* [Work instruction]
Rewrite everything from "2019 film by" down to "September 27, 2019." in the article on the film 10 Minutes Gone, putting "action thriller" in place of "crime thriller action film".

* [Passage to read]

- Theatrical release poster
- Directed by: Brian A. Miller
- Written by: Kelvin Mao; Jeff Jingle;
- Produced by: Randall Emmett; George Furla; Lydia Hull; Shaun Sanghani; Mark Stewart;
- Starring: Bruce Willis; Michael Chiklis;
- Cinematography: Peter A. Holland
- Edited by: Bob Mori; Michael Trent;
- Music by: Josh Atchley
- Production companies: EFO Films; MoviePass Films; Diamond Film Productions;
- Distributed by: Lionsgate Films (United States); Highland Film Group (International);
- Release date: September 27, 2019 (United States);
- Running time: 89 minutes
- Countries: United States; Canada;
- Language: English
- Box office: $332,731

= 10 Minutes Gone =

2019 film by Brian A. Miller

10 Minutes Gone is a 2019 crime thriller action film directed by Brian A. Miller. The film stars Bruce Willis and Michael Chiklis, and was released on September 27, 2019.

==Plot==
Expert bank robber Frank Sullivan (Michael Chiklis) never had a job go wrong until his brother is killed during a heist. Knocked unconscious, Frank wakes up in a dirty alley without memory of how the robbery went awry or who shot his brother. To Frank's boss, violent crime lord Rex (Bruce Willis), none of that matters, but he just wants the loot, which Frank does not have. Short on time and information, Frank must figure out which member of their crew betrayed them, avoid Rex's contract killer closing in on him, and locate a mysterious briefcase to save his own skin and avenge his brother's death.

==Production==
The film was shot in Cincinnati in September 2018.

The film was produced by Emmett/Furla/Oasis Films and MoviePass Films, with Randall Emmett, George Furla, Lydia Hull, Shaun Sanghani and Mark Stewart among its producers.

==Box office==
As of August 27, 2022, 10 Minutes Gone grossed $332,731 in the United Arab Emirates, Portugal, Mexico, and Colombia.

==Reception==
 Metacritic, which uses a weighted average, assigned the film a score of 13 out of 100, based on 4 critics, indicating "overwhelming dislike".

Derek Smith of Slant Magazine awarded the film half a star out of four.

* [Data listing]

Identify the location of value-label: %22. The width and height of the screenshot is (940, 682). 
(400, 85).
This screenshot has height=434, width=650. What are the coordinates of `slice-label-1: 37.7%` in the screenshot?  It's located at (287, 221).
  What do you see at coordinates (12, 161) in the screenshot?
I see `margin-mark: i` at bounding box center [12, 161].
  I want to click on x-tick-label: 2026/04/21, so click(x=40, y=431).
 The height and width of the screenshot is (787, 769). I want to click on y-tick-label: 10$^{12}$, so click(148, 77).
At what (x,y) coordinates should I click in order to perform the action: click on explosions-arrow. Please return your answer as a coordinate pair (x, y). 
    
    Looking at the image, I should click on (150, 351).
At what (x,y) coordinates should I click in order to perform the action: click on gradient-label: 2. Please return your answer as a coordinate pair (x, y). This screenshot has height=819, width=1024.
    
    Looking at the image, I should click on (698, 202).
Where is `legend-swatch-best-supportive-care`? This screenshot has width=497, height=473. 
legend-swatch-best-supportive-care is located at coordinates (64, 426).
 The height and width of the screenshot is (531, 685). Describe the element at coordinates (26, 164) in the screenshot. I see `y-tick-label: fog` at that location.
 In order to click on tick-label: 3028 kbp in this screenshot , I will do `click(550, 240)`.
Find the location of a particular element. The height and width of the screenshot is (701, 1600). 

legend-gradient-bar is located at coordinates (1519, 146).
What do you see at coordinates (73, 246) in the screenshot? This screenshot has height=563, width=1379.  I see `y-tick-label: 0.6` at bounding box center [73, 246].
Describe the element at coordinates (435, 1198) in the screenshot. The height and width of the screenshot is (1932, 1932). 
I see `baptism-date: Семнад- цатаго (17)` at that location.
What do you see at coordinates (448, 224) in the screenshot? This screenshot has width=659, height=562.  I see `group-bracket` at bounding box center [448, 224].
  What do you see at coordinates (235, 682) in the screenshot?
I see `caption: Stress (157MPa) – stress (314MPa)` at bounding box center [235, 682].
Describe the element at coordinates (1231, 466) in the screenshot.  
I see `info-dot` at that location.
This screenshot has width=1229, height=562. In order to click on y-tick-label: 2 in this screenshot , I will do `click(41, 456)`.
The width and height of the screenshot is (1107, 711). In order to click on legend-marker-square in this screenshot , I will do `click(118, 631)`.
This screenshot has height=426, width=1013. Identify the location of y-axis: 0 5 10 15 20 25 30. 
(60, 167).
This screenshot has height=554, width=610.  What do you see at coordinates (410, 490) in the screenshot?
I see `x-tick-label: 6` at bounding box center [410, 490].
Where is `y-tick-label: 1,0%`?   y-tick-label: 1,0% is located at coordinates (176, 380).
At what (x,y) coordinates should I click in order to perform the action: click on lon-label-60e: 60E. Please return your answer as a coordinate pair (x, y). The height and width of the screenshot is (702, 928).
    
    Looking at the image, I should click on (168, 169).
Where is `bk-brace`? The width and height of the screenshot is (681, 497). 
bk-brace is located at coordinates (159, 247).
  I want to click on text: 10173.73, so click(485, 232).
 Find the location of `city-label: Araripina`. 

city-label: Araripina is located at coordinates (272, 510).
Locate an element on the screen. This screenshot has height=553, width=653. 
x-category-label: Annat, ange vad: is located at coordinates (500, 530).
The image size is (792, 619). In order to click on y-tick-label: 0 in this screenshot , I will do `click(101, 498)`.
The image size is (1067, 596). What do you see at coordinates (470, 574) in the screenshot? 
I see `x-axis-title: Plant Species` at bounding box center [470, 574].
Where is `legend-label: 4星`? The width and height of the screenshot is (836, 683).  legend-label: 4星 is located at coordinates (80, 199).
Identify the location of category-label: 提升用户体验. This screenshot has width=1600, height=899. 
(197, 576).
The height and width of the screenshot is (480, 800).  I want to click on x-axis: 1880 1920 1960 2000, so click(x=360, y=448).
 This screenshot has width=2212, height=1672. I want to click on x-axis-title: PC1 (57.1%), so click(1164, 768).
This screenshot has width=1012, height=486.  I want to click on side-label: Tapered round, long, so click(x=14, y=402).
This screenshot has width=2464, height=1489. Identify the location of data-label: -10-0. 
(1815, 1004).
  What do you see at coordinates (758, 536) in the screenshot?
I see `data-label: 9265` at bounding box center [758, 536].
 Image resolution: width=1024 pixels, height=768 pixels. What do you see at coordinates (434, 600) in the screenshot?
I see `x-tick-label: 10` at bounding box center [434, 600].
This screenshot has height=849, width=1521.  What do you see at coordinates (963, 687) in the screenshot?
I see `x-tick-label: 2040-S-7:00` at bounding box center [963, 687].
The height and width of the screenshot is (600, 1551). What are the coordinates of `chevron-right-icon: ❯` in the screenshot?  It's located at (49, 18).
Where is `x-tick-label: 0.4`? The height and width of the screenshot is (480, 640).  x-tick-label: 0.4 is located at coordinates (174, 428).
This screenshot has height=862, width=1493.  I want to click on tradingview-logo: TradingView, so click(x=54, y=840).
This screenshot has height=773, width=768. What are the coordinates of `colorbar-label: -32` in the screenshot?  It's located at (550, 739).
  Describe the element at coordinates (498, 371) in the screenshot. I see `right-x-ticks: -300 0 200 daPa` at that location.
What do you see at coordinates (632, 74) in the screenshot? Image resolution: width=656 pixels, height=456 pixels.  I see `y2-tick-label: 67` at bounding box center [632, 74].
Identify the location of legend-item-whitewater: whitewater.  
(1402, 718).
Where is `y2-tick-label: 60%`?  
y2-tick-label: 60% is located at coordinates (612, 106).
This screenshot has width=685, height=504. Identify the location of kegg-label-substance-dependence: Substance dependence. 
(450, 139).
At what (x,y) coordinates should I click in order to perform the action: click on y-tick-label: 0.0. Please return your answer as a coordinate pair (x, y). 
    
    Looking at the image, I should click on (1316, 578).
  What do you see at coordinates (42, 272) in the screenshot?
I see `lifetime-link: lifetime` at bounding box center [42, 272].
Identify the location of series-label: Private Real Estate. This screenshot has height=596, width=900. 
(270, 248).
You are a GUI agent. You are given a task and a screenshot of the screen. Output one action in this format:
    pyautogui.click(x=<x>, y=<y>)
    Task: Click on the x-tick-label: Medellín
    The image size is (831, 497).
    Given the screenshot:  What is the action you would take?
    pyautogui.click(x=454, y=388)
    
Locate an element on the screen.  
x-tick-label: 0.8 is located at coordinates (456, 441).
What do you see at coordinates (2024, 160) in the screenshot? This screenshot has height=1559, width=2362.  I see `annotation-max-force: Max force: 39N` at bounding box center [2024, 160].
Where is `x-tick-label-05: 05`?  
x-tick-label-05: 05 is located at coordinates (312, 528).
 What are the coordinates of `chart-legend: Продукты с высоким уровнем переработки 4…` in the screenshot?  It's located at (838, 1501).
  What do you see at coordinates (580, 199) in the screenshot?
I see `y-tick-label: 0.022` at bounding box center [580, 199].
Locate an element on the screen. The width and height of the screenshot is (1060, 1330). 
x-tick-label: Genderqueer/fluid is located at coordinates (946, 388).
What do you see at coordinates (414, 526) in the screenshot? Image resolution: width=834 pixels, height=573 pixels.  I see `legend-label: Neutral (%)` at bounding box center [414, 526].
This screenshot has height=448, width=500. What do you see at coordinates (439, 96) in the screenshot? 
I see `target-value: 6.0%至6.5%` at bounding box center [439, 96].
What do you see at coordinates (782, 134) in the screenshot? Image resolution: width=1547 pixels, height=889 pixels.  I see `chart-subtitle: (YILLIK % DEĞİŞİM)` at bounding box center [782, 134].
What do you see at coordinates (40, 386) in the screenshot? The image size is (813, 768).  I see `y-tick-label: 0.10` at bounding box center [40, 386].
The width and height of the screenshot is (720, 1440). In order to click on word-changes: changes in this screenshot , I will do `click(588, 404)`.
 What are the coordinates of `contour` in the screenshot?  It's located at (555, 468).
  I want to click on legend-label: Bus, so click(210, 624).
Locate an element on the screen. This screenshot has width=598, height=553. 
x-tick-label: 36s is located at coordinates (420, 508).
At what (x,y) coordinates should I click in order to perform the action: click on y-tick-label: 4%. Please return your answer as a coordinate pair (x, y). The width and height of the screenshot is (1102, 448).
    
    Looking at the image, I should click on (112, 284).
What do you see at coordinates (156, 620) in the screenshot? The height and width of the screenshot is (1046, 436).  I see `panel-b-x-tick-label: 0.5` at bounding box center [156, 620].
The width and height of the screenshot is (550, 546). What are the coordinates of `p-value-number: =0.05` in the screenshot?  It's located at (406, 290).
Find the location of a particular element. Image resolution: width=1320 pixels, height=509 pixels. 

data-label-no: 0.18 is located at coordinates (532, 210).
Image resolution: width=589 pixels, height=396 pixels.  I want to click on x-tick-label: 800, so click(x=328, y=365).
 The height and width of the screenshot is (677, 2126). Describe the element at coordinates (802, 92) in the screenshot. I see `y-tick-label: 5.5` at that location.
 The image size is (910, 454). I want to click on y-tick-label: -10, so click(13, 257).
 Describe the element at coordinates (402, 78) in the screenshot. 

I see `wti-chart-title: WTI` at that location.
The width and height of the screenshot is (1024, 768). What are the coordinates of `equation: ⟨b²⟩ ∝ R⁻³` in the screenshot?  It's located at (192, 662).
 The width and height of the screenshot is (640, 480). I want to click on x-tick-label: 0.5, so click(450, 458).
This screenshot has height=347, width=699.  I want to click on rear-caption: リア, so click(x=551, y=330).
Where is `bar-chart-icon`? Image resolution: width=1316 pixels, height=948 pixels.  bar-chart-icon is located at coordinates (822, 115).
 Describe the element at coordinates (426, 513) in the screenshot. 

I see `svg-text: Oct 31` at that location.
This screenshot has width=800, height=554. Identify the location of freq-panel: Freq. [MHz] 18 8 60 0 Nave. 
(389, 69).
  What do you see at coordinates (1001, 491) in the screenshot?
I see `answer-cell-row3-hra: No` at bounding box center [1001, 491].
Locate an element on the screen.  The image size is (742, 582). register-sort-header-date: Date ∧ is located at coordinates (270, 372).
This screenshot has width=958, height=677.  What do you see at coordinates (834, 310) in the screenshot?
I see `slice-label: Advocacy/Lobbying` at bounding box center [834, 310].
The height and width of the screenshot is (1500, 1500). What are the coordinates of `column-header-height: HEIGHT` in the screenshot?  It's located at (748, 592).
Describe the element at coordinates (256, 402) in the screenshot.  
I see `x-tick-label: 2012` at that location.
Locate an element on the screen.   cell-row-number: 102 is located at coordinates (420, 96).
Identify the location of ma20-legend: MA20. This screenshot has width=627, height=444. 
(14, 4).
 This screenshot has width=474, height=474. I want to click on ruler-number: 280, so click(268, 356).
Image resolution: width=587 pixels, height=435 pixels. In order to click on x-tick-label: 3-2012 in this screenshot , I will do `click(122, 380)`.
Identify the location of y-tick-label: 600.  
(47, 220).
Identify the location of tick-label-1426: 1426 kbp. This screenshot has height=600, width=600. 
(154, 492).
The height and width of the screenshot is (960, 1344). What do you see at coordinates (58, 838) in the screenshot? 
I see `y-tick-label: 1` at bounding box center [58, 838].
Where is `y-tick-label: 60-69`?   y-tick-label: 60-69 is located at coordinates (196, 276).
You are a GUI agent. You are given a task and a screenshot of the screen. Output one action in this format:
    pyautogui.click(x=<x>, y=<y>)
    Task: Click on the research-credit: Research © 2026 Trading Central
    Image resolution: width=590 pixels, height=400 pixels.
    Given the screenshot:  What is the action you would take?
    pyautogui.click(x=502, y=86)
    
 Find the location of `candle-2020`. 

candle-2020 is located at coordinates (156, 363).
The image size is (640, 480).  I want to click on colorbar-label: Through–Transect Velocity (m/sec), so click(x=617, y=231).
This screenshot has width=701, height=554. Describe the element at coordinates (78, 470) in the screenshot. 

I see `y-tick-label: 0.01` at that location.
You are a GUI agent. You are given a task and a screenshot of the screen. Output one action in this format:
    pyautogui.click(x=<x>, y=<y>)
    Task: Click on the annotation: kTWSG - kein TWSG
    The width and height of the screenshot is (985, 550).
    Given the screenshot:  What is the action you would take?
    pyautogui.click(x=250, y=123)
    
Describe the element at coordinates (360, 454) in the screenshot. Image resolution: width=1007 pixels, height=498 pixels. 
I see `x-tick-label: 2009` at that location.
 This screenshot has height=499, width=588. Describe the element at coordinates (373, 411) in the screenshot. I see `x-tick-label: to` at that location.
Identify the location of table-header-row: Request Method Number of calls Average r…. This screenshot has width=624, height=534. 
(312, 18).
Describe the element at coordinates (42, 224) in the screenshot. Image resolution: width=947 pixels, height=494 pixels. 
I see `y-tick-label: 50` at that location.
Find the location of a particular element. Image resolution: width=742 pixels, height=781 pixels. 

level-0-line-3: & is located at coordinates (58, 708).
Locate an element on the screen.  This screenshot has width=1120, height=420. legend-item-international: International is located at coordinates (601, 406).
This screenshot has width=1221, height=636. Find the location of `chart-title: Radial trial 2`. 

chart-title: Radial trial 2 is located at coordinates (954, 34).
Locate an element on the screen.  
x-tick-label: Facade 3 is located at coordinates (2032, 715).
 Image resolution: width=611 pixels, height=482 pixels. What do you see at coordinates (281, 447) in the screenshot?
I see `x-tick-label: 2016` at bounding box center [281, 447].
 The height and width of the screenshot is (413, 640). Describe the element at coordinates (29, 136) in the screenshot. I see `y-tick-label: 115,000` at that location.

* [Output for this task]
2019 film by Brian A. Miller

10 Minutes Gone is a 2019 action thriller directed by Brian A. Miller. The film stars Bruce Willis and Michael Chiklis, and was released on September 27, 2019.